You can edit the following settings on the Advanced Configuration page, if necessary.

  • IncludeExceptionDetailsInWcfWeb: Disabled by default, SolarWinds Support may ask you to enable this option to gather stack trace and exception details related to container monitoring.

  • PollingInterval: By default, container services are polled every five minutes.

  • WebHttpsServicePort: The SolarWinds Platform server uses port 38012 internally to send data received from Orion Aggregator containers to the SolarWinds Orion API.

Polling interval changes only apply to new container services.

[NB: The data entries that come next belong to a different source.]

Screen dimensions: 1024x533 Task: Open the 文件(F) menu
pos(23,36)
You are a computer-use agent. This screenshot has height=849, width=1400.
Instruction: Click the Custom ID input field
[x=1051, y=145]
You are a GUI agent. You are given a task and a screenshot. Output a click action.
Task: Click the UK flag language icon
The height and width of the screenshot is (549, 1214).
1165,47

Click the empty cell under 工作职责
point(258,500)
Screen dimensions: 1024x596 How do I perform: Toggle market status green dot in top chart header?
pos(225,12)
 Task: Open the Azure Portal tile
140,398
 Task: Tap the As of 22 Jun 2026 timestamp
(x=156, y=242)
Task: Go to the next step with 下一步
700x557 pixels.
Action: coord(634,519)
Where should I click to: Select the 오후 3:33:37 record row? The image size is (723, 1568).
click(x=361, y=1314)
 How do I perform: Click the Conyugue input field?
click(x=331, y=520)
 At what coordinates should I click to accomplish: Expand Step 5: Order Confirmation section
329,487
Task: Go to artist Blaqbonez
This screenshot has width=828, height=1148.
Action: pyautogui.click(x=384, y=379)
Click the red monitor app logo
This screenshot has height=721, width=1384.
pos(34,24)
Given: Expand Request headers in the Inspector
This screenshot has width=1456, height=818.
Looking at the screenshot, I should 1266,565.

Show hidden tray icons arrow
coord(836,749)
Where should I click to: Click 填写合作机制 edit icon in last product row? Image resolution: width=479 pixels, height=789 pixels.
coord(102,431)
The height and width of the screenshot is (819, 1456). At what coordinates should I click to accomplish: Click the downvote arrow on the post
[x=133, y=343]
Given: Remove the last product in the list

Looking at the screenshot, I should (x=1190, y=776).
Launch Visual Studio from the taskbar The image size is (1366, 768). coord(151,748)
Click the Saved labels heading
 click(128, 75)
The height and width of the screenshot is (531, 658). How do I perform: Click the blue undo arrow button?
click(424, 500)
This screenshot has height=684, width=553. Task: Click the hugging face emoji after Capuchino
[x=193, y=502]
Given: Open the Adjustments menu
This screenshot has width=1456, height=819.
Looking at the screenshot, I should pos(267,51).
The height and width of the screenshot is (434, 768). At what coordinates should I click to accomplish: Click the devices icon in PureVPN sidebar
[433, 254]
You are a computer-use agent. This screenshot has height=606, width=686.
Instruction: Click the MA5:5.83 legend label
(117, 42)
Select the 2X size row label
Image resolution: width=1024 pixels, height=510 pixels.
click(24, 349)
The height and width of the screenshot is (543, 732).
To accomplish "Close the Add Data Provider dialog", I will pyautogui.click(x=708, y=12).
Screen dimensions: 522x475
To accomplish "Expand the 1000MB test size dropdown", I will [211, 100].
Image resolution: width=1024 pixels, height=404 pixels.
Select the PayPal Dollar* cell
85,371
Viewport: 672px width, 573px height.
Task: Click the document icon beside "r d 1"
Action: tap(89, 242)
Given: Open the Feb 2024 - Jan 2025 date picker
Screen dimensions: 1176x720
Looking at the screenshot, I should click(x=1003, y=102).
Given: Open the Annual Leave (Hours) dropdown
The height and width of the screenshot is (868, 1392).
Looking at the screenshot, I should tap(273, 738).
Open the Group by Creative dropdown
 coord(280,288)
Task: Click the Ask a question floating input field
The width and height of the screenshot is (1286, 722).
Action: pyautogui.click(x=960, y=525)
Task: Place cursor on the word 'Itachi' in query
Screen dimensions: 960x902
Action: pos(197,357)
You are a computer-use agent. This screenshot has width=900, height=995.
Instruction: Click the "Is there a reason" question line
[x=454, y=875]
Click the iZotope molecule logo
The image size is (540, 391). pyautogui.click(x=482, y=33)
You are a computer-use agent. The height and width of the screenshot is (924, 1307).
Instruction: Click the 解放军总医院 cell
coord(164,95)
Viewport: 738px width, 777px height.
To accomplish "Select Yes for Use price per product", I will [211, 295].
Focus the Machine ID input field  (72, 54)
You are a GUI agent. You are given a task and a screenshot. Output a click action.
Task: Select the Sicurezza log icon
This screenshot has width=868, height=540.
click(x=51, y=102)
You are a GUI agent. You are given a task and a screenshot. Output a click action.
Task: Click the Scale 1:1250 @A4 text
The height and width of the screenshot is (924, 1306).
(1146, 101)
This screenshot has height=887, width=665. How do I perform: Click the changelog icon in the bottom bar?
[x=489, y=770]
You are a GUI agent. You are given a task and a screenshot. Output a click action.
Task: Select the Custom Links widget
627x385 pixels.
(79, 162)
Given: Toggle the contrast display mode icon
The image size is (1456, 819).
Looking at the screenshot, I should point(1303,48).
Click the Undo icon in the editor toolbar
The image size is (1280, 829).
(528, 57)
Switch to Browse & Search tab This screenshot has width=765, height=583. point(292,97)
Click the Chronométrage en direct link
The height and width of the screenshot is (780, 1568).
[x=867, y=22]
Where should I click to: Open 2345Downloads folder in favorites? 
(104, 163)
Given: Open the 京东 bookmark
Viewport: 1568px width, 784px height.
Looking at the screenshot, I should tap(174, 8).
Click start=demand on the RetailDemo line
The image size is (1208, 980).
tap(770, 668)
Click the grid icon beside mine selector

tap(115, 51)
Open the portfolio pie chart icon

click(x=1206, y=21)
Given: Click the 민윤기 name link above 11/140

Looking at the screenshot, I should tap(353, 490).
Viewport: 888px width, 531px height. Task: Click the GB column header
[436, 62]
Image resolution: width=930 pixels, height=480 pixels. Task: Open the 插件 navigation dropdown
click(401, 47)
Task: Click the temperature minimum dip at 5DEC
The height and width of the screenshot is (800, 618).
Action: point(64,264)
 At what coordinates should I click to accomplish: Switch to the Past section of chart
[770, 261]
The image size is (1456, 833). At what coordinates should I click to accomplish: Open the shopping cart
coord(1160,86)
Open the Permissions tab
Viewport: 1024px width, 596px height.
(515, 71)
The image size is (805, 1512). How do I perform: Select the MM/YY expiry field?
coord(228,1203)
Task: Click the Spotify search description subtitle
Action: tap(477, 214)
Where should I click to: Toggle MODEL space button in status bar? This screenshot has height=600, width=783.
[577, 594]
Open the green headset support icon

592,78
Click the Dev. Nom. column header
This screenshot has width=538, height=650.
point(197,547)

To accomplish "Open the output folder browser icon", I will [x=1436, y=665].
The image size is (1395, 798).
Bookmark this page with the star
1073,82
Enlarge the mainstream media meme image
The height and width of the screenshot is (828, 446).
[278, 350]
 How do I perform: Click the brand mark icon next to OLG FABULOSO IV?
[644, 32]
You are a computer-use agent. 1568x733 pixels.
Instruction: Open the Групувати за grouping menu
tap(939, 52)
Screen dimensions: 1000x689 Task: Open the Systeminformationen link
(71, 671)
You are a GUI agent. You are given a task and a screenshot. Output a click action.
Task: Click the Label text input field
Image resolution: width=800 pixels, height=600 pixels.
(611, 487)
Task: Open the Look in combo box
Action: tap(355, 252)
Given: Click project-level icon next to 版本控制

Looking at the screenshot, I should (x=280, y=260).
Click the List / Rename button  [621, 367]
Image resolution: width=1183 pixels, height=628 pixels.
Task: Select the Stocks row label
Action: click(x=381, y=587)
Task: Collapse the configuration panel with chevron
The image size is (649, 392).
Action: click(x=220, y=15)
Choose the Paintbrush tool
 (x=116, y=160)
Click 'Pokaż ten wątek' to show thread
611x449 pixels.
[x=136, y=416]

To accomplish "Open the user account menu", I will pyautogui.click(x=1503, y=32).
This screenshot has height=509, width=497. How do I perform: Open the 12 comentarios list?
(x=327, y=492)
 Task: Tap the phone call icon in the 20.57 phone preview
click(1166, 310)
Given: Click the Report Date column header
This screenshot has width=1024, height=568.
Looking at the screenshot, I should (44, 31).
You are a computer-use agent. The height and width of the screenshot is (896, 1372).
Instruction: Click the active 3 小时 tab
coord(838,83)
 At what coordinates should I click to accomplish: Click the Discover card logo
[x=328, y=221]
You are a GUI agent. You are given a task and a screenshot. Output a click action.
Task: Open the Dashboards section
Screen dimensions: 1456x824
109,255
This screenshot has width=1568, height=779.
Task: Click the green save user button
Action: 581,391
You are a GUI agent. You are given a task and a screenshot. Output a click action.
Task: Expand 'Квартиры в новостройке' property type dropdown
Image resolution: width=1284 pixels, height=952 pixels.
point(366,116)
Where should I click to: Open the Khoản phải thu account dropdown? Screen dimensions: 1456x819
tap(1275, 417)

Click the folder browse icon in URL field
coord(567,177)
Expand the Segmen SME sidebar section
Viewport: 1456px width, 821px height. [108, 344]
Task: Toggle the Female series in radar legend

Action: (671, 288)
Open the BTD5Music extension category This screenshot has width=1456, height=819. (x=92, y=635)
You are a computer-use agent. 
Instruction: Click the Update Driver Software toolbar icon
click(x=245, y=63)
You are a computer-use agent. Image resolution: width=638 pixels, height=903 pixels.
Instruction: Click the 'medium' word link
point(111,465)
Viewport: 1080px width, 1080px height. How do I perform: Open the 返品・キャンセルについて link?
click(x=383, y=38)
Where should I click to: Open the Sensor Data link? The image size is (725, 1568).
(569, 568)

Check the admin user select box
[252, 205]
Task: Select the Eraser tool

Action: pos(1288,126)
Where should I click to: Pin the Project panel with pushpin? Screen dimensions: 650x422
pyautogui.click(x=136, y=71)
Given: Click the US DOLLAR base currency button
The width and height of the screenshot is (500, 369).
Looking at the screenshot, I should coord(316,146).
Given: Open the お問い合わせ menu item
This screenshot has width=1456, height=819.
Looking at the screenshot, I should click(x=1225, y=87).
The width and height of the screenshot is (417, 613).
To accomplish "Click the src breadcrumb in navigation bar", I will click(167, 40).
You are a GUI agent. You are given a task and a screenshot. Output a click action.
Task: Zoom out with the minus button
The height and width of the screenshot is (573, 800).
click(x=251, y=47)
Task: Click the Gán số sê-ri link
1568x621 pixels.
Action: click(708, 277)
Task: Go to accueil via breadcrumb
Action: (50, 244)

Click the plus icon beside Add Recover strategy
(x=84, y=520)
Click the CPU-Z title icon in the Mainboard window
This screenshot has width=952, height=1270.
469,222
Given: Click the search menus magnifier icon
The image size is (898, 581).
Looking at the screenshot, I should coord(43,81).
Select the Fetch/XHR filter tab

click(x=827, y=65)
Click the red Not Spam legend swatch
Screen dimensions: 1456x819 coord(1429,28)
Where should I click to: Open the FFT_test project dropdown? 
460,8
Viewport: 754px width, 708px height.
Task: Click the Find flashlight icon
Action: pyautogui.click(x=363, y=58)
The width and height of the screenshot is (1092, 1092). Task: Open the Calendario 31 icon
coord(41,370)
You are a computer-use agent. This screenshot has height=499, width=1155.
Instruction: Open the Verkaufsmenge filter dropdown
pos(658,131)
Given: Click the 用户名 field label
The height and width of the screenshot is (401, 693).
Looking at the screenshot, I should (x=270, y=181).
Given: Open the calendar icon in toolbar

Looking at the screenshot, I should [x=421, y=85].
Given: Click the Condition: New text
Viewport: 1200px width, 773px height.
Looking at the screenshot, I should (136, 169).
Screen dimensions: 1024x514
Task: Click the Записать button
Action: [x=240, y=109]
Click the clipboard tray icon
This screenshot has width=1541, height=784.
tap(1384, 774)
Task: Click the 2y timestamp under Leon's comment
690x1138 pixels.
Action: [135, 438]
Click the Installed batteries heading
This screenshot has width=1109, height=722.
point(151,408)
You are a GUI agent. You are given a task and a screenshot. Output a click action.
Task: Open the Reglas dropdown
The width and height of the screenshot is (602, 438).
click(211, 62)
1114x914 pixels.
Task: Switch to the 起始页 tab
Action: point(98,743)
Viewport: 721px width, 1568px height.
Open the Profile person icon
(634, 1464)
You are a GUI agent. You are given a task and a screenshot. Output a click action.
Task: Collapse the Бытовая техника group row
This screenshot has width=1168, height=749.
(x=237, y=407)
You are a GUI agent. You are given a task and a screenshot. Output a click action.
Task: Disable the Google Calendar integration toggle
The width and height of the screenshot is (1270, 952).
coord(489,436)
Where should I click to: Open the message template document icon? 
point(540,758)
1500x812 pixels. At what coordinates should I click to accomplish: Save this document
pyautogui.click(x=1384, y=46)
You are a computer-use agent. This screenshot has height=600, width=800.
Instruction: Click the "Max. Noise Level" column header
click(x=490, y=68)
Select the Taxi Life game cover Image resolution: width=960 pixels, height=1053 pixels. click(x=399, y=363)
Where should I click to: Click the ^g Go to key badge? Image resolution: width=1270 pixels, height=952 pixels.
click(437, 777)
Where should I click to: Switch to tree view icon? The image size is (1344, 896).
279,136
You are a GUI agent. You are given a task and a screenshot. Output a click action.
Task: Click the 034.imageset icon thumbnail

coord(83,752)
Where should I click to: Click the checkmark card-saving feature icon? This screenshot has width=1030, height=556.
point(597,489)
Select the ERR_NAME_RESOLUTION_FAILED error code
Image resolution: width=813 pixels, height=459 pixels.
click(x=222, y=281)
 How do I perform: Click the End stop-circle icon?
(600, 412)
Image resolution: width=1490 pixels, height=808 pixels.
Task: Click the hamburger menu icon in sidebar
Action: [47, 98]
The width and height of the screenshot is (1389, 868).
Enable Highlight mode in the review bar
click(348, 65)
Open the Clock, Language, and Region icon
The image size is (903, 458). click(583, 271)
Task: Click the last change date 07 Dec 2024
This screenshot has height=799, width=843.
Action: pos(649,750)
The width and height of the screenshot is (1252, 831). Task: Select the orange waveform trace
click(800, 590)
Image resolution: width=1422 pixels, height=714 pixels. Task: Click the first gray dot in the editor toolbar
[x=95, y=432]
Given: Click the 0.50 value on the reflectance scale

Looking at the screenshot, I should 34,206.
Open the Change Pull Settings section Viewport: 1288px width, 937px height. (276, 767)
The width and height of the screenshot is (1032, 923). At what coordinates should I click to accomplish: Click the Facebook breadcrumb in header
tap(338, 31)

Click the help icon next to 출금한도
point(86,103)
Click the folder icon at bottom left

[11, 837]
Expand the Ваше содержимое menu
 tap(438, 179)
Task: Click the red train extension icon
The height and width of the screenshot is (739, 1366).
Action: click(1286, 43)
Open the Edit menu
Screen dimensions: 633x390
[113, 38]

You can edit default data retention settings in the SolarWinds.Orion.ContainerMgmt.BusinessLayer.dll.config file, typically stored in C:\Program Files\SolarWinds\Orion

  • CleanupJobInterval: 480 minutes
  • MaxDeletedContainerAge: 60 minutes

Locate logs

Starting in Orion Platform 2020.2.6, logs are typically stored here:

C:\ProgramData\Solarwinds\Logs\Orion\ContainerManagement

In earlier versions, logs were located in C:\ProgramData\SolarWinds\Logs\Cortex.

When examining logs, search for the following keywords:

  • CMAN
  • ContainerMgmt
  • ContainerManagement.

For logs about data collected from each node in a cluster, run the following command on the node that hosts the OrionAggregator container:

sudo docker logs -f [container_id]

To determine the container_id for the OrionAggregator container, run: sudo docker ps.

In YAML files, Orion Aggregator containers are referenced as "Scope2Orion".